Intraspecific variation in seedling growth responses of a relict tree species Euptelea pleiospermum to precipitation manipulation along an elevation gradient

• Published in: Plant ecology Vol. 222; no. 12; pp. 1297 - 1312
• Main Authors: Wu, Hao, Wei, Xinzeng, Jiang, Mingxi
• Format: Journal Article
• Language: English
• Published: Dordrecht Springer Netherlands 01.12.2021; Springer; Springer Nature B.V
• Subjects: Applied Ecology; Biodiversity; Biological diversity conservation; Biomedical and Life Sciences; Climate change; Community & Population Ecology; Drought; Droughts; Ecology; Elevation; Euptelea pleiospermum; Global temperature changes; Growth; Herbivores; Leaves; Life Sciences; Mountains; Phenotypic plasticity; Photosynthesis; Plant Ecology; Plant species; Plants; Plastic properties; Plasticity; Precipitation; Precipitation (Meteorology); Seedlings; Seeds; Species; Terrestial Ecology; Trees; Variation; Phenotypic plasticity; Climate change; Precipitation manipulation; Elevation gradient; Local adaptation; Reciprocal transplant
• ISSN: 1385-0237; 1573-5052
• DOI: 10.1007/s11258-021-01178-6

Improving the accuracy of predictions regarding how plants respond to climate change is crucial to protecting biodiversity. However, little is known about the effects of seed source and elevation on the response of mountain plant species to reductions in precipitation.

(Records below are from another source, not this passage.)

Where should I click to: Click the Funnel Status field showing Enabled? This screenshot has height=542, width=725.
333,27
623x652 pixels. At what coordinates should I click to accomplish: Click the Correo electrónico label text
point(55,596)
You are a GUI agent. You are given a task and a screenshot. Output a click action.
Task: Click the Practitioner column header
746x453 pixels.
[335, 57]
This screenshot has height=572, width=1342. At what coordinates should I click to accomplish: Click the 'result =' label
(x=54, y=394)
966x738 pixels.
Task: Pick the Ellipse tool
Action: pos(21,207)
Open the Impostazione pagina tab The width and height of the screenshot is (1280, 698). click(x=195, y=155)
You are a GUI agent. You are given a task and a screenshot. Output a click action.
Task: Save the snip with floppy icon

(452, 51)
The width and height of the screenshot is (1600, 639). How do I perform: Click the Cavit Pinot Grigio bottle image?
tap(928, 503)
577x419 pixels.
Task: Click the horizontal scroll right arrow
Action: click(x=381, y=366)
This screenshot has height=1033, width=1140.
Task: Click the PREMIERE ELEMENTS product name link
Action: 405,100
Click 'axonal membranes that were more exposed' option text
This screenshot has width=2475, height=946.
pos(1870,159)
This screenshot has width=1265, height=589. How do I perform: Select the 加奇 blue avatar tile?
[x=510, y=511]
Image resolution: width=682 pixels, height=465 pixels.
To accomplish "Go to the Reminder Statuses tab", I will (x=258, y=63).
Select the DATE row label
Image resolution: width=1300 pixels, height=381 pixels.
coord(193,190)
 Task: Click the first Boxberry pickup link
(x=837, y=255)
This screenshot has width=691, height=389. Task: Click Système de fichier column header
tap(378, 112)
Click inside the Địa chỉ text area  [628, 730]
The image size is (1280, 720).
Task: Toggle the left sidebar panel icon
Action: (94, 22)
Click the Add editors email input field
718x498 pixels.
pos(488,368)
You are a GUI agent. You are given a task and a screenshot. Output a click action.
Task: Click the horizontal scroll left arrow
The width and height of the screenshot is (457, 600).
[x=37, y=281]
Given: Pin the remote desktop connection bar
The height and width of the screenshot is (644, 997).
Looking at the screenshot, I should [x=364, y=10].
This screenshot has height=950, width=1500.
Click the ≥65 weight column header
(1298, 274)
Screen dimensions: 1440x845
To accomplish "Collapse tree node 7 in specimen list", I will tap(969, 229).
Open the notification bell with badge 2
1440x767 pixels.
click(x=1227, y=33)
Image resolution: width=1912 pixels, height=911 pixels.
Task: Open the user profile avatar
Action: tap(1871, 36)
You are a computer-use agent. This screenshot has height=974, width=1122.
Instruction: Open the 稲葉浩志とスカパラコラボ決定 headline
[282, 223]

Here, we collected seeds of a tree species ( Euptelea pleiospermum ) from three seed sources and carried out a two-growing-season reciprocal transplant experiment with precipitation manipulation at three sites along an elevation gradient in the Shennongjia Mountains, central China. Variations in whole-plant traits, leaf traits, and root traits were investigated. We found that most plant traits of E. pleiospermum seedlings were affected by reductions in precipitation, and responses varied among different elevations and seed sources. Whole-plant traits, root biomass, and leaf traits related to photosynthesis capacity decreased under reduced precipitation treatments at mid and high elevation sites. Thus, climate change induced drought will likely have a negative influence on seedling growth at mid and high elevation regions. In addition, a home-site advantage in whole-plant traits and root traits was observed. However, the responses of leaf traits in most cases were not affected by seed source because of higher phenotypic plasticity. Our results suggested that both local adaptation and phenotypic plasticity were important in seedling growth responses to reduced precipitation. We also highlight the importance of taking intraspecific variation into account when studying the response of plants to changes in climate.